EXERCISE TEXT:
_____

Now consider the argument put forward by Bouckaert et al. They look at the frequencies of cognate words and conclude from their analysis that IE began in a particular location at a particular time. Such reconstructions rely on assumptions, like a relatively constant rate of diffusion in all directions. What if the language was blocked by a cohesive language and culture in one direction? What if one population into which it diffused was more conservatively structured? What if a small military power managed to spread through large territories? Each of those shifts the “weight” of the diffusion pattern and means we might think something other than the conclusion that Anatolia was the centre of origin. There are many contingencies and possibilities allowed just by a phylogeny, in culture and language as in biology.

_____

EXTRACTED RECORDS:
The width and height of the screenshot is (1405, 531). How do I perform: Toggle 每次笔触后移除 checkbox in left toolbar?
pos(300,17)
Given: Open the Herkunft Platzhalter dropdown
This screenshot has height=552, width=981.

_____

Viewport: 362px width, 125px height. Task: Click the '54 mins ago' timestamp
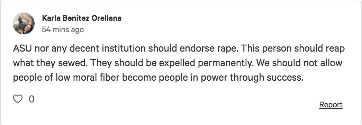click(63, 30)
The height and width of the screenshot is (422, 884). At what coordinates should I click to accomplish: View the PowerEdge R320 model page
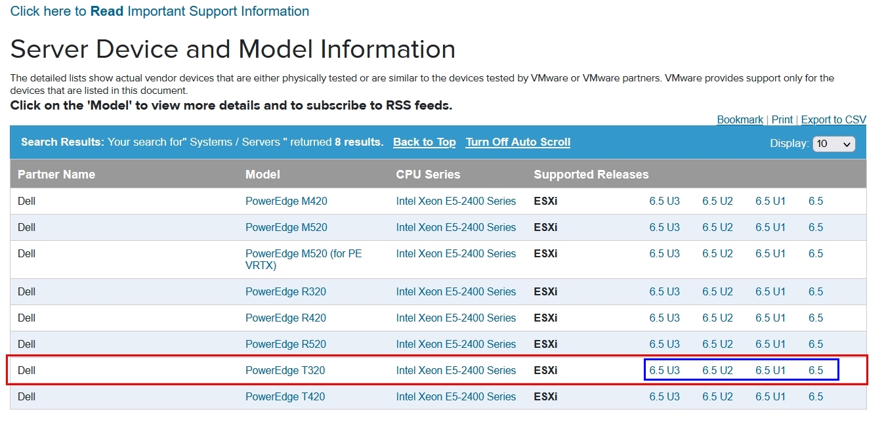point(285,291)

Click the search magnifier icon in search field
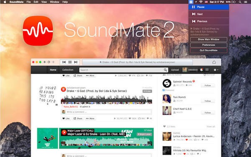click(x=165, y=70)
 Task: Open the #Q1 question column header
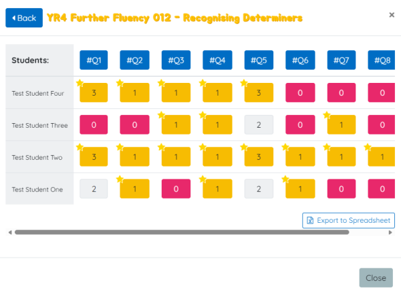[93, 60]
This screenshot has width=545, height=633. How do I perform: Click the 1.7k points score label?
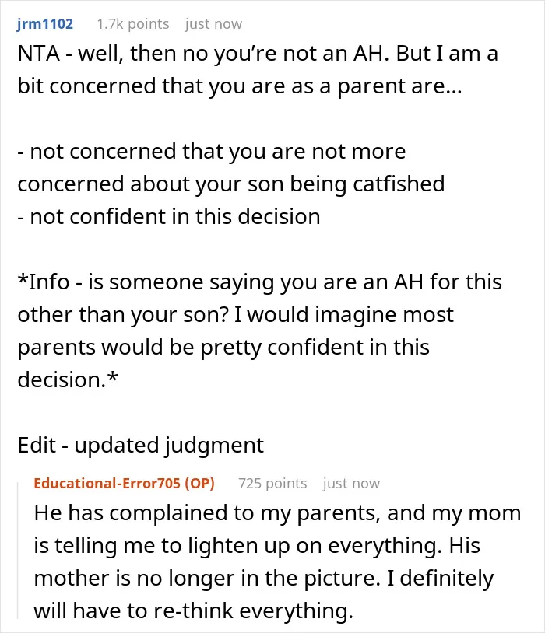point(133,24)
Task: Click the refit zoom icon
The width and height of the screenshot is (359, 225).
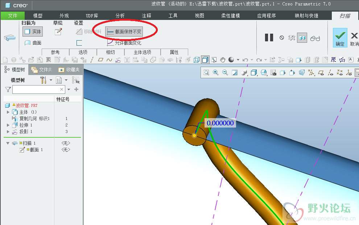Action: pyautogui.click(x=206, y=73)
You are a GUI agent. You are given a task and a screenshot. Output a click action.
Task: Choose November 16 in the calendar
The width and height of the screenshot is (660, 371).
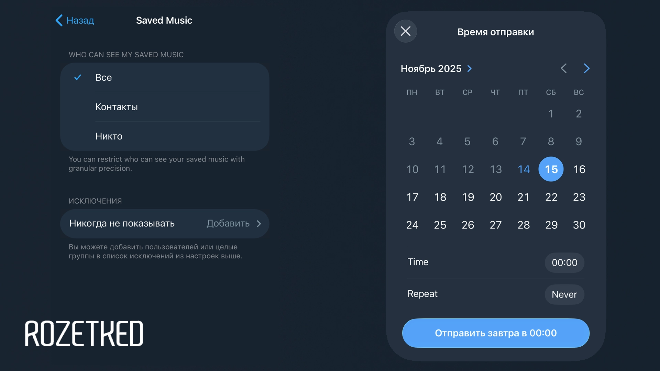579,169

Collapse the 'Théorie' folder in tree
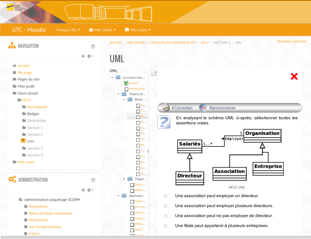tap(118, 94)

_____

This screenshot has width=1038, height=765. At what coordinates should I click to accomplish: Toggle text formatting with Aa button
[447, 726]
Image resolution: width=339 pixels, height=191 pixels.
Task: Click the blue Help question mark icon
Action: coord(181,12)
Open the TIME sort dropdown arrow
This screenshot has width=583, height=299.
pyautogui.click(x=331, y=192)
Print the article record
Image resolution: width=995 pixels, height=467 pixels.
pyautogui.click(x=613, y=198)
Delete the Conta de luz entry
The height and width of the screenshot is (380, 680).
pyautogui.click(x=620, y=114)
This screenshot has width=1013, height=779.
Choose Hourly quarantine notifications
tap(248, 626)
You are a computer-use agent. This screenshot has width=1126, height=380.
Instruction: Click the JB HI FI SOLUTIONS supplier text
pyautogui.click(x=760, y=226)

_____

CHECK YOUR UNDERSTANDING:
1. In the passage about the Bouckaert et al. argument, what kind of assumption do such reconstructions rely on?
2. Continue the passage about the Bouckaert et al. argument, starting after its last sentence.

RESPONSE LIST:
1. A relatively constant rate of diffusion in all directions.

2.
I am not denying the conclusions reached here. I think it likely (the use of Bayesian analysis here is significant) that Anatolia was indeed a centre of many cultural novelties. We certainly think that agriculture arose near or around there. But it doesn’t follow that because Anatolia is novel in one respect (farming) it is novel in another (language). We should avoid confirmation bias in science.
In more general terms, what counts as evidence in any historical and evolutionary process? Can we say that passerine birds first evolved in Austronesia? Can we say that writing began once and was diffused or whether there were many independent inventions? Where did the Etruscans come from? Can we make any origin claims at all? We certainly would like to. The trouble is that information gets lost over time, and the best we can do is anchor events based on actual data. All process hypotheses based on these anchoring events are at best consistent with the data, not proven or even necessarily made more likely by them (to avoid confirmation bias and affirming the consequent style inferences when unwarranted).
It may sound like I am being contrarian here. I am not. This is the standard view in palaeontology (see for example Smith 1994), for example. History is hard to find, and we never have much confidence in our extensions beyond the data. It might be that we can reasonably think IE arose in Anatolia; knowing that is a lot harder.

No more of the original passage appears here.